**EXERCISE BRIEF**: Transcribe the article below on Al Harrington and marijuana legalization, starting at the words "Harrington’s article is" and stopping after the words "the high feeling.".

**PAGE TEXT**:
********
Former NBA Player Supports Legal Marijuana
Former NBA player Al Harrington recently published an opinion piece for the Players’ Tribune that neatly sums up many of the arguments for marijuana legalization in one place.
Harrington’s article is filled with his personal experiences with cannabis, from seeing arrests in the poor New Jersey neighborhood where he grew up to seeing the positive effects medical marijuana had on his grandmother’s health.
NBA Great To Advocate
Harrington played in the NBA for 16 years, including stints with the Indiana Pacers, Atlanta Hawks, Golden State Warriors, New York Knicks, Denver Nuggets and Orlando Magic.
Due to the aches and pains he suffered as a player, Harrington wrote that he took some type of opioid almost his entire time in the league. He didn’t try marijuana until he saw his grandmother using it to fight chronic pain that was affecting her vision.
It worked for her. After he left the NBA, Harrington tried it for his own chronic pain, using products derived from CBD, which is a chemical component of marijuana that does not cause the high feeling.
He saw immediate results, writing that it “worked better, with fewer side effects, than anything I’ve gotten from a doctor.”
********
**LISTED RECORDS**:
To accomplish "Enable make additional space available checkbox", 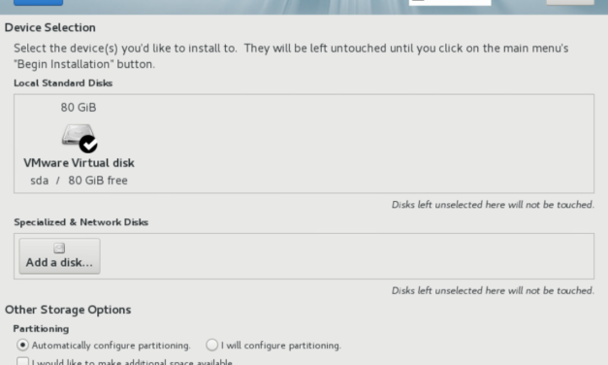I will pyautogui.click(x=22, y=362).
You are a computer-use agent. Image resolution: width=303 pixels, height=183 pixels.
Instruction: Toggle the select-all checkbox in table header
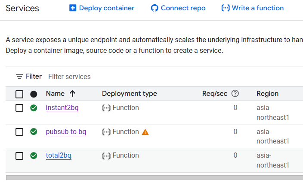(x=19, y=94)
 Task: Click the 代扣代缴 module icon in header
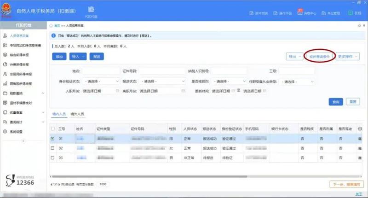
********
**YOUR SOLUTION**:
Harrington’s article is filled with his personal experiences with cannabis, from seeing arrests in the poor New Jersey neighborhood where he grew up to seeing the positive effects medical marijuana had on his grandmother’s health.
NBA Great To Advocate
Harrington played in the NBA for 16 years, including stints with the Indiana Pacers, Atlanta Hawks, Golden State Warriors, New York Knicks, Denver Nuggets and Orlando Magic.
Due to the aches and pains he suffered as a player, Harrington wrote that he took some type of opioid almost his entire time in the league. He didn’t try marijuana until he saw his grandmother using it to fight chronic pain that was affecting her vision.
It worked for her. After he left the NBA, Harrington tried it for his own chronic pain, using products derived from CBD, which is a chemical component of marijuana that does not cause the high feeling.